**DOCUMENT**
--- Begin ---

IN THIS POST I WANT TO SHARE SOME R data wrangling strategy and use it to prepare an update to some global house price plots I shared last year.

In last year’s post I did some data manipulation by hand and mouse in Excel before getting into R. In this post I’m going to use the newly updated readxl library to do the data manipulations entirely in R. If you follow along, then you should be able to use this code to recreate my graphs.

This should prove to be a major improvement over my previous workflows. Because of the realities of my professional life I cannot escape Excel. Actually, I probably wouldn’t want to escape it even if I could. Despite its limitations and frequent misuse it is still my favorite application.

However, while I’ve gotten pretty fast at doing some fairly complex manipulations in Excel (see this post from last year for an example) it isn’t exactly reproducible. Using a scripting language in R should help with making the workflow more reproducible. Also, by using a scripting language you can automate tasks and easily scale to larger problems. I often encounter situations where I would need to work with hundreds of workbooks/worksheets.

I’m going to lean heavily on the ideas in this post on the readxl workflow to prepare our data.

Some data

Let’s update our global house price charts and make a couple new ones.

--- End ---

**GIVEN INFORMATION**
--- Begin ---

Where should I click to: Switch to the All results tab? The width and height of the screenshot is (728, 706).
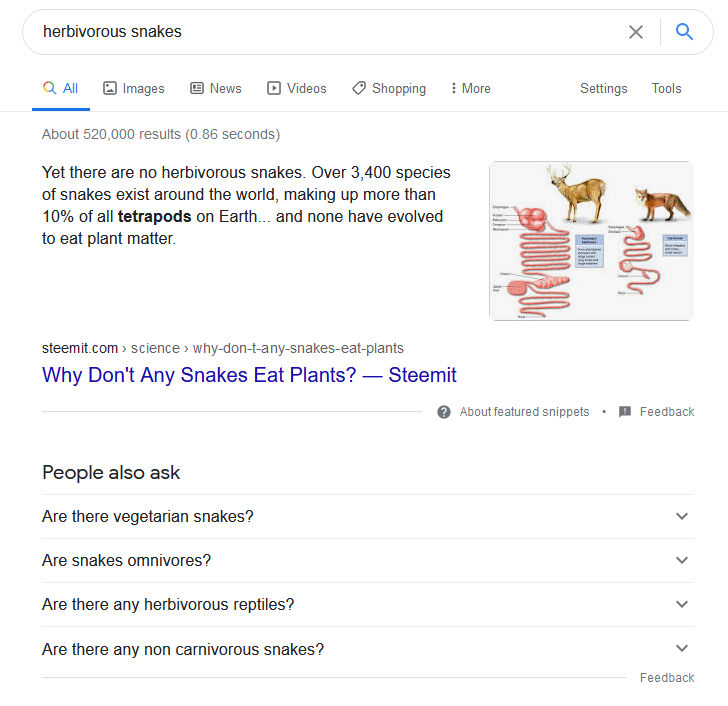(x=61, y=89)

--- End ---
--- Begin ---

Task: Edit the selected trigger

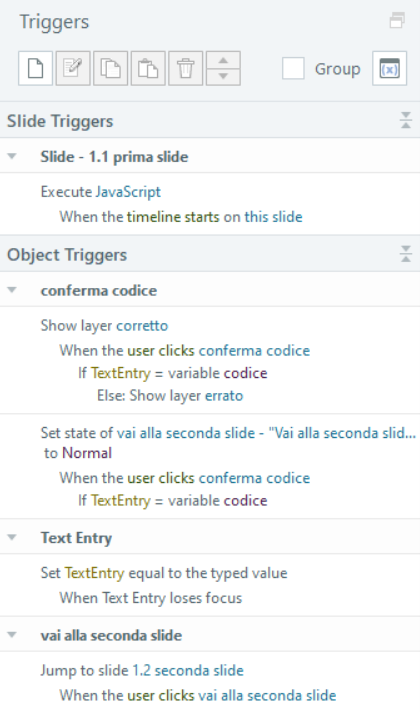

--- End ---

**STATED EXERCISE**
Transcribe the passage of the R data-wrangling post between "This should prove" and "hundreds of workbooks/worksheets.", inclusive. You can set the material aside; it plays no part here.

**EXPECTED OUTPUT**
This should prove to be a major improvement over my previous workflows. Because of the realities of my professional life I cannot escape Excel. Actually, I probably wouldn’t want to escape it even if I could. Despite its limitations and frequent misuse it is still my favorite application.

However, while I’ve gotten pretty fast at doing some fairly complex manipulations in Excel (see this post from last year for an example) it isn’t exactly reproducible. Using a scripting language in R should help with making the workflow more reproducible. Also, by using a scripting language you can automate tasks and easily scale to larger problems. I often encounter situations where I would need to work with hundreds of workbooks/worksheets.